§ **Instruction**:
Replace "Previous" with "Back" and write out the lines again, starting with the line that contains "Apply the Over $370.00 price filter" and going on through the line that contains "Action: click(816, 462)". Leave everything else in them unchanged.

*** Dataset records

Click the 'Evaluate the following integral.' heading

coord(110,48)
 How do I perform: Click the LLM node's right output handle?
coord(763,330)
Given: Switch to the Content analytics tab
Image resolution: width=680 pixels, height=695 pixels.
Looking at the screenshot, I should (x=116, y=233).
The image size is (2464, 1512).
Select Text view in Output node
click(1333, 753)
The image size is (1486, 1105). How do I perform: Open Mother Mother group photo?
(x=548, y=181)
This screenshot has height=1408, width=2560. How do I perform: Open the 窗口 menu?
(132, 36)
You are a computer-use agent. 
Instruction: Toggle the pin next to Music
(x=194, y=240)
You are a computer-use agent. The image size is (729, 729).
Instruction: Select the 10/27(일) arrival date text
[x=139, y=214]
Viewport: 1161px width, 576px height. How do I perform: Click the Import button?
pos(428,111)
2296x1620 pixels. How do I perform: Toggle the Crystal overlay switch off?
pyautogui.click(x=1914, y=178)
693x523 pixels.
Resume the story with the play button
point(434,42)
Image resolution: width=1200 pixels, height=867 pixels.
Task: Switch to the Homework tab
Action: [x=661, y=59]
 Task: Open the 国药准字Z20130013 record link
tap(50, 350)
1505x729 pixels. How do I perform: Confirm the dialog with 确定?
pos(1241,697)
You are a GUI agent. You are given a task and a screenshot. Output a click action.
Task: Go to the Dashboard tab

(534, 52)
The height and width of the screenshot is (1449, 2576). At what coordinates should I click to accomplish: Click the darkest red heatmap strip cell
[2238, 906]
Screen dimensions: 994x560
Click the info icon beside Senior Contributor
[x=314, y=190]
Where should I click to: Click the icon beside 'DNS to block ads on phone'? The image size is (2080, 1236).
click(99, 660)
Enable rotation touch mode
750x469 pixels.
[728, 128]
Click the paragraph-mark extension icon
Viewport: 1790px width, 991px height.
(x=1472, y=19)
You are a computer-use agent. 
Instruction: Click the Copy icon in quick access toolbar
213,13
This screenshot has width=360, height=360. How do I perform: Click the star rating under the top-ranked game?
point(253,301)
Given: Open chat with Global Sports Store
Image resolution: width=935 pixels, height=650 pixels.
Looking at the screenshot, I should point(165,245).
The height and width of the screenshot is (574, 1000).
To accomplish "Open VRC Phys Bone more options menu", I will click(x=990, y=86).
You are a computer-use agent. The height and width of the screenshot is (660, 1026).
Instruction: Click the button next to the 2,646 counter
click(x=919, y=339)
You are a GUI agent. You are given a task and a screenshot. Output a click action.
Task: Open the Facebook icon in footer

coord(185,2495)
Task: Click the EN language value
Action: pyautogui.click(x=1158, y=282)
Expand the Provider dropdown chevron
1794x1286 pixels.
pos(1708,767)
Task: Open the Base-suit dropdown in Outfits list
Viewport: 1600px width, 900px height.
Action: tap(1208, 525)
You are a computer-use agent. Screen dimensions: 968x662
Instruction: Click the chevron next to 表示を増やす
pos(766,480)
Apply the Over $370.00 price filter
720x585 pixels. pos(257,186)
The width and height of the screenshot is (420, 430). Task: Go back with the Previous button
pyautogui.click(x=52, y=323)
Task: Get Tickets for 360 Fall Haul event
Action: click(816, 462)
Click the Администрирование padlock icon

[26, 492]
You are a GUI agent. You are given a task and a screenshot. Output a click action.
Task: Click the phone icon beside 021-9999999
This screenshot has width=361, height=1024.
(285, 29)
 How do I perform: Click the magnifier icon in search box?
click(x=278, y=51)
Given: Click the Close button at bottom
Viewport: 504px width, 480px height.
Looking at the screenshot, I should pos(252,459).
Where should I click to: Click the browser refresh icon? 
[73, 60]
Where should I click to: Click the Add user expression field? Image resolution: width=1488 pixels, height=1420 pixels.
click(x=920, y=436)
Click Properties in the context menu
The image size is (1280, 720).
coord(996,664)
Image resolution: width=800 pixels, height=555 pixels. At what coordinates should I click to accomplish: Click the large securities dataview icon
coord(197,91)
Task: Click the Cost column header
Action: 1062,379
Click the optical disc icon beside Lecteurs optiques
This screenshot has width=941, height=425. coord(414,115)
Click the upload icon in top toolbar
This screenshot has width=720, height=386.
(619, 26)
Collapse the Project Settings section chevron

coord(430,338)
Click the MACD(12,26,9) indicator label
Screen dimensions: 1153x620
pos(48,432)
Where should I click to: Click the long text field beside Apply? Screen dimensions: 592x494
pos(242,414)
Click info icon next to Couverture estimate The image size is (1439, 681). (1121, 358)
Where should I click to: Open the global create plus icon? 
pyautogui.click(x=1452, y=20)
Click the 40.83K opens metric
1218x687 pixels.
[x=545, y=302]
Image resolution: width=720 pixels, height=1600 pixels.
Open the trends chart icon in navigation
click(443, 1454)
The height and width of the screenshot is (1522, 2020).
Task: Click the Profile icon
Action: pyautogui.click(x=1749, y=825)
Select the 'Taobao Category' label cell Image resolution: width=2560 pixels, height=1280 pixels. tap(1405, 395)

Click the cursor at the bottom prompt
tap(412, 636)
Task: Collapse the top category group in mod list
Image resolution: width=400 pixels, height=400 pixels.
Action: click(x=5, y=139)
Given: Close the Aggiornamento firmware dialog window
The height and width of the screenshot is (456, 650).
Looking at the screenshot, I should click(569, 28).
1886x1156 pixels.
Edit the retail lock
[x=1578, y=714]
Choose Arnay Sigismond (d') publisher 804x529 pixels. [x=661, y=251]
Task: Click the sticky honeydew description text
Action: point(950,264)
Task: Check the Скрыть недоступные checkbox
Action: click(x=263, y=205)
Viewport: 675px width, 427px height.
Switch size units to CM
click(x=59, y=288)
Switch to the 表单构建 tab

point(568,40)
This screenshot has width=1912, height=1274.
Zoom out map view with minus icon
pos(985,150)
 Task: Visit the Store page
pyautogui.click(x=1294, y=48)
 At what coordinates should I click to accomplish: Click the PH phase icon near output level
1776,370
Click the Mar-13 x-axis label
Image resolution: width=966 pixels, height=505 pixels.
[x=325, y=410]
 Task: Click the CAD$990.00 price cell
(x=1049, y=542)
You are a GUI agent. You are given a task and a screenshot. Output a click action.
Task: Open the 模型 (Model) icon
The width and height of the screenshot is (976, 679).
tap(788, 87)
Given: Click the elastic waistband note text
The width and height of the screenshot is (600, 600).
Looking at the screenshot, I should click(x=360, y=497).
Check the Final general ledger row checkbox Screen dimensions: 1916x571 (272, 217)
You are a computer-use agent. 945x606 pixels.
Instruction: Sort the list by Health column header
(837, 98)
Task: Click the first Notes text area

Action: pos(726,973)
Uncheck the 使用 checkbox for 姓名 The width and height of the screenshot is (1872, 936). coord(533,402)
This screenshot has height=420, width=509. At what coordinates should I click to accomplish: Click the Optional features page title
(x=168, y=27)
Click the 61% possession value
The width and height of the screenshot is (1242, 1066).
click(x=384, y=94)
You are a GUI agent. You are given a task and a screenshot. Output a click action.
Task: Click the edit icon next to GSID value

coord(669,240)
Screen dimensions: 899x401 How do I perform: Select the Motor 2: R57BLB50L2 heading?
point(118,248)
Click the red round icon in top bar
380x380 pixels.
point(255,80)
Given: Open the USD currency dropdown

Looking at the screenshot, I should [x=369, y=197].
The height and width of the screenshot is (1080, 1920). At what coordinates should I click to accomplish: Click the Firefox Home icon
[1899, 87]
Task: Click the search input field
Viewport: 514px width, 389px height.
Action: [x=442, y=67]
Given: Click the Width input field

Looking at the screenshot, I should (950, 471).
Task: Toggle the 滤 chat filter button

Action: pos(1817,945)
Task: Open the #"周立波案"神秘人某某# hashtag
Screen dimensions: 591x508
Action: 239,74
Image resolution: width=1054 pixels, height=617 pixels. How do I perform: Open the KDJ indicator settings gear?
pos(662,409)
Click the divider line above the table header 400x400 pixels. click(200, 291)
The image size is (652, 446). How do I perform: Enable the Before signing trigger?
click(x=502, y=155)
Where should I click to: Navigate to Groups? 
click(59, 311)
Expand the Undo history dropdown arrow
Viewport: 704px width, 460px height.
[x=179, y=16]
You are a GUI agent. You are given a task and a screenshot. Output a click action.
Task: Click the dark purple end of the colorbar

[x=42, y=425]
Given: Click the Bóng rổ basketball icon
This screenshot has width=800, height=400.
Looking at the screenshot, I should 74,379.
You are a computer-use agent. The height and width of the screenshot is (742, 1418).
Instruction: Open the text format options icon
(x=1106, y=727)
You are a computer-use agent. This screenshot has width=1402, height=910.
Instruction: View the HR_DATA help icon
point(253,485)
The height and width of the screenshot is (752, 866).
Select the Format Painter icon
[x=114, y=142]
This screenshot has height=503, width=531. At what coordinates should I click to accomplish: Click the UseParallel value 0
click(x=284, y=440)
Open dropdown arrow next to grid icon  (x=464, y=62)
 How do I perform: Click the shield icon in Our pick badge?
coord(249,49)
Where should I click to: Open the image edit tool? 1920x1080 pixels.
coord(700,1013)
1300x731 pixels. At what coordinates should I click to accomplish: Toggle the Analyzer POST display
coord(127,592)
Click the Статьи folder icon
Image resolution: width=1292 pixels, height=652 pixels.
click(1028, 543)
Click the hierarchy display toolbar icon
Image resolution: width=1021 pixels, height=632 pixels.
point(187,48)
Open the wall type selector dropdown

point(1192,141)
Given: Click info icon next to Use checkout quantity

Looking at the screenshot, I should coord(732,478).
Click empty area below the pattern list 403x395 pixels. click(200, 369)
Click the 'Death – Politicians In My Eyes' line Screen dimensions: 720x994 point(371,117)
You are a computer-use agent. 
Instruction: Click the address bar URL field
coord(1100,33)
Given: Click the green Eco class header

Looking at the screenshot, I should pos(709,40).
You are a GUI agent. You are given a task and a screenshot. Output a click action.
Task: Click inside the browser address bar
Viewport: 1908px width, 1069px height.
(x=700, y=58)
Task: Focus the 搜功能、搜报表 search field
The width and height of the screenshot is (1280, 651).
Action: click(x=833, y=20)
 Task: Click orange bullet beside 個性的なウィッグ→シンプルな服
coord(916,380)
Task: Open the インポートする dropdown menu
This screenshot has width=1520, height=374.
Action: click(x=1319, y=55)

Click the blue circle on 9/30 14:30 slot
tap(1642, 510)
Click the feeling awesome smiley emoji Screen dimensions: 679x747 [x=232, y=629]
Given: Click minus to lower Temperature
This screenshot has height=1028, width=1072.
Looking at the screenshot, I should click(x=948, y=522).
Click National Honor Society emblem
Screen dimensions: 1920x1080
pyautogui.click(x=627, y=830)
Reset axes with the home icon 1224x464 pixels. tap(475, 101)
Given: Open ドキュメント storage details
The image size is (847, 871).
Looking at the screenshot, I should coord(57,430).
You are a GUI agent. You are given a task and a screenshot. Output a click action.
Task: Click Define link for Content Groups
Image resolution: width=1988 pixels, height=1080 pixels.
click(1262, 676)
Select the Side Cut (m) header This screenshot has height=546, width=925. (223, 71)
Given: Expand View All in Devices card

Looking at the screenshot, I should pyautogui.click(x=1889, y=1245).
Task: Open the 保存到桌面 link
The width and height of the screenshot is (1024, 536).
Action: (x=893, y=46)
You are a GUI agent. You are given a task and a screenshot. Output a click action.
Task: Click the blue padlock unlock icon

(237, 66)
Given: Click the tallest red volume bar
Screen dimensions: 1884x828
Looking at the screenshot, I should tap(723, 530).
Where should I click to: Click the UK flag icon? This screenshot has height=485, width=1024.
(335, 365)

******

§ **Reply to the exercise**:
Apply the Over $370.00 price filter
720x585 pixels. pos(257,186)
The width and height of the screenshot is (420, 430). Task: Go back with the Back button
pyautogui.click(x=52, y=323)
Task: Get Tickets for 360 Fall Haul event
Action: click(816, 462)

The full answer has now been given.